Coal is already falling behind though, and fast. "Even without CCS, the cost of a coal plant is more expensive than building a natural gas plant, given the low price of gas," says Howard Herzog, a senior research engineer at the MIT Energy Initiative. "People who have access to gas, they're going to build gas. This will make the economics even worse." For coal to compete with natural gas, Herzog says, the price of gas would have to have top $10 per million BTU—roughly three times the current price.

"The natural gas boom is what changed the economics and is doing it to coal. It's not the EPA," says David Doniger, the policy director of the Natural Resources Defense Council's Climate and Clean Air program and former director of climate change policy at the EPA during the Clinton administration. "Power companies are basically agnostic about which power source they're using." 

Coal's dominance of the American energy market, which it has securely held for over 60 years, was most recently cemented in the 1970s, when the Powerplant and Industrial Fuel Use Act curtailed the construction of oil- and gas-fired plants after the 1973 oil crisis. But coal's market share has been gently declining since those restrictions were lifted in 1987—a trend which has rapidly accelerated in recent years with the glut of newly-cheap, domestic natural gas. According to the US Energy Information Administration, "between 2000 and 2012, natural gas generating capacity grew by 96%. By contrast, additions to coal capacity were relatively minor during that period, and petroleum-fired capacity declined by 12%." In 2012, coal power accounted for 37 percent of total US electricity generation, and natural gas accounted for 30.

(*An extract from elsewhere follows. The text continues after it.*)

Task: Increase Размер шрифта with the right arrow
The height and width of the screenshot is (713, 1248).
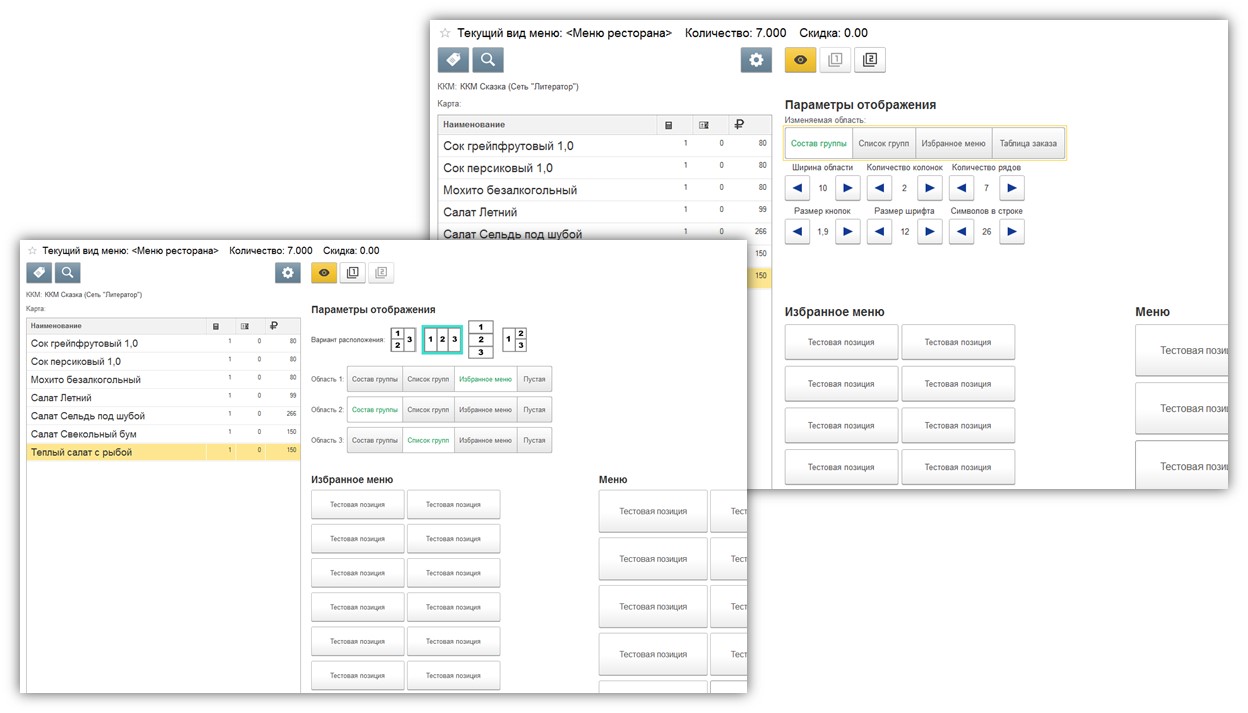Action: pyautogui.click(x=929, y=232)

The new rules will only apply to new power plants. Carbon regulations for existing plants will be proposed in June 2014 and finalized the following year. But older coal plants are already being squeezed by new EPA standards for mercury, arsenic, and other toxins, which go into effect in 2016, according to Faith Bugel, a senior attorney with the Environmental Law & Policy Center in Chicago.

If coal is being targeted, it's not completely without reason. In a recent study that identified the 100 power plants that produced the most carbon in the US, 98 were coal plants. Forty percent of the country's carbon emissions currently come from power plants, with coal plants accounting for more than half.

On Thursday, Mitch McConnell took to the Senate floor to denounce the forthcoming rules. "It's just the latest administration salvo in its never ending war on coal—a war against the very people who provide power and energy for our country," he said. "Congress cannot sit idly by and let the EPA destroy a vital source of energy and a vital source of employment."

But the NRDC's Doniger argues that coal's problems go far beyond the regulations. "They're economic losers who want to blame the EPA for their lack of competitiveness in the marketplace," he says. "If I'm tying to bench press 400 pounds and I can't do it, it doesn't matter if I'm trying to bench press 425."

Coal power isn't likely to disappear anytime soon, however. And while Friday's standards may stop new coal-fired plants from being built, the rules for existing plants—which will be proposed next summer—might have a bigger impact. "If you're really going to impact climate change, you've got to significantly reduce the carbon you're producing," says Herzog, which means that "the systems that produce our electricity in the future have to produce an order of magnitude less carbon." Still, he says, "what we're doing here is a good first step."

*This article was updated to reflect the numbers released by the EPA Friday morning.